I use Parallel.For/Each.
The results were okay for a dual-core machine - CPU utilization of about 80%-90% most of the time. However, with a dual Xeon machine (i.e. 8 cores) I get only about 30%-40% CPU utilization, although the program spends quite a lot of time (sometimes more than 10 seconds) on the parallel sections, and I see it employs about 20-30 more threads in those sections compared to serial sections. Each thread takes more than 1 second to complete, so I see no reason for them to not work in parallel - unless there is a synchronization problem.
I used the built-in profiler of VS2010, and the results are strange. Even though I use locks only in one place, the profiler reports that about 85% of the program's time is spent on synchronization (also 5-7% sleep, 5-7% execution, under 1% IO).
The locked code is only a cache (a dictionary) get/add:
bool esn_found;
lock (lock_load_esn)
esn_found = cache.TryGetValue(st, out esn);
if(!esn_found)
{
esn = pData.esa_inv_idx.esa[term_idx];
esn.populate(pData.esa_inv_idx.datafile);
lock (lock_load_esn)
{
if (!cache.ContainsKey(st))
cache.Add(st, esn);
}
}
lock_load_esn
is a static member of the class of type Object.
esn.populate
reads from a file using a separate StreamReader for each thread.
However, when I press the Synchronization button to see what causes the most delay, I see that the profiler reports lines which are function entrance lines, and doesn't report the locked sections themselves.
It doesn't even report the function that contains the above code (reminder - the only lock in the program) as part of the blocking profile with noise level 2%. With noise level at 0% it reports all the functions of the program, which I don't understand why they count as blocking synchronizations.
So my question is - what is going on here?
How can it be that 85% of the time is spent on synchronization?
How do I find out what really is the problem with the parallel sections of my program?
Thanks.
Update: After drilling down into the threads (using the extremely useful visualizer) I found out that most of the synchronization time was spent on waiting for the GC thread to complete memory allocations, and that frequent allocations were needed because of generic data structures resize operations.
I'll have to see how to initialize my data structures so that they allocate enough memory on initialization, possibly avoiding this race for the GC thread.
I'll report the results later today.
Update: It appears memory allocations were indeed the cause of the problem.
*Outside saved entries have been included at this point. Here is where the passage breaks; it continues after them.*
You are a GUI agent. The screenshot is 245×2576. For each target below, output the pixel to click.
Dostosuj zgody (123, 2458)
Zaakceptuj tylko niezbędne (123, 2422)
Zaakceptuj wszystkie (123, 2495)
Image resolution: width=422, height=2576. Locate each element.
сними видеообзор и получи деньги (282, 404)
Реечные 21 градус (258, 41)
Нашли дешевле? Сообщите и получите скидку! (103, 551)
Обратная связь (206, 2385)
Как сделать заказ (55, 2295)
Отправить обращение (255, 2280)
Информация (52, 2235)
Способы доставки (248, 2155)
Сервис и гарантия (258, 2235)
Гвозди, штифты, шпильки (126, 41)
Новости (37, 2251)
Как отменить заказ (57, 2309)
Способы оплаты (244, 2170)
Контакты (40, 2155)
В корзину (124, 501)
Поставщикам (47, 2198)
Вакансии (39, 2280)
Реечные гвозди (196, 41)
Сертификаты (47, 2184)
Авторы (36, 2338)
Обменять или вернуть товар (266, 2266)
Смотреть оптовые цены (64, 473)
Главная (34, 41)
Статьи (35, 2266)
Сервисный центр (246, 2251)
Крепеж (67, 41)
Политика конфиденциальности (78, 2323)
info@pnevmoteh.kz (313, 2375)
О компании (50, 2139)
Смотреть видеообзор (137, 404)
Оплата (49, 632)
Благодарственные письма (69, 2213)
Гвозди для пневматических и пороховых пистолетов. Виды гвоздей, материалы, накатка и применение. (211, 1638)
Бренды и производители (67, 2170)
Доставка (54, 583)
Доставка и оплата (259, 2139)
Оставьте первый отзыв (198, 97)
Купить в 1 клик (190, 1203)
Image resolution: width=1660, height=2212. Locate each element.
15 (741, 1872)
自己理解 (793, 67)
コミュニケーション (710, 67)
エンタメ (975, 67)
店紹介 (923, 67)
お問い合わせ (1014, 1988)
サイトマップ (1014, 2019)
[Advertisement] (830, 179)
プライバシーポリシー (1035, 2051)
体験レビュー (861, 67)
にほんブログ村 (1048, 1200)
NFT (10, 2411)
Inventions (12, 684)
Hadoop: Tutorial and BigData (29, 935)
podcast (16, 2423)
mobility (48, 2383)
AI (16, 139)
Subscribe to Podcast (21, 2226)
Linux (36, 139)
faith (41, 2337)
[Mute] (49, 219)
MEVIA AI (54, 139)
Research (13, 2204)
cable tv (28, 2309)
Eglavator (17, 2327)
When I used initial capacities for all Dictionaries and Lists in the parallel executed class, the synchronization problem were smaller. I now had only about 80% Synchronization time, with spikes of 70% CPU utilization (previous spikes were only about 40%).
I drilled even further into each thread and discovered that now many calls to GC allocate were made for allocating small objects which were not part of the large dictionaries.
I solved this issue by providing each thread with a pool of preallocated such objects, which I use instead of calling the "new" function.
So I essentially implemented a separate pool of memory for each thread, but in a very crude way, which is very time consuming and actually not very good - I still have to use a lot of new for the initialization of these objects, only now I do it once globally and there is less contention on the GC thread, even when having to increase the size of the pool.
But this is definitely not a solution I like as it is not generalized easily and I wouldn't like to write my own memory manager.
Is there a way to tell .NET to allocate a predefined amount of memory for each thread, and then take all memory allocations from the local pool?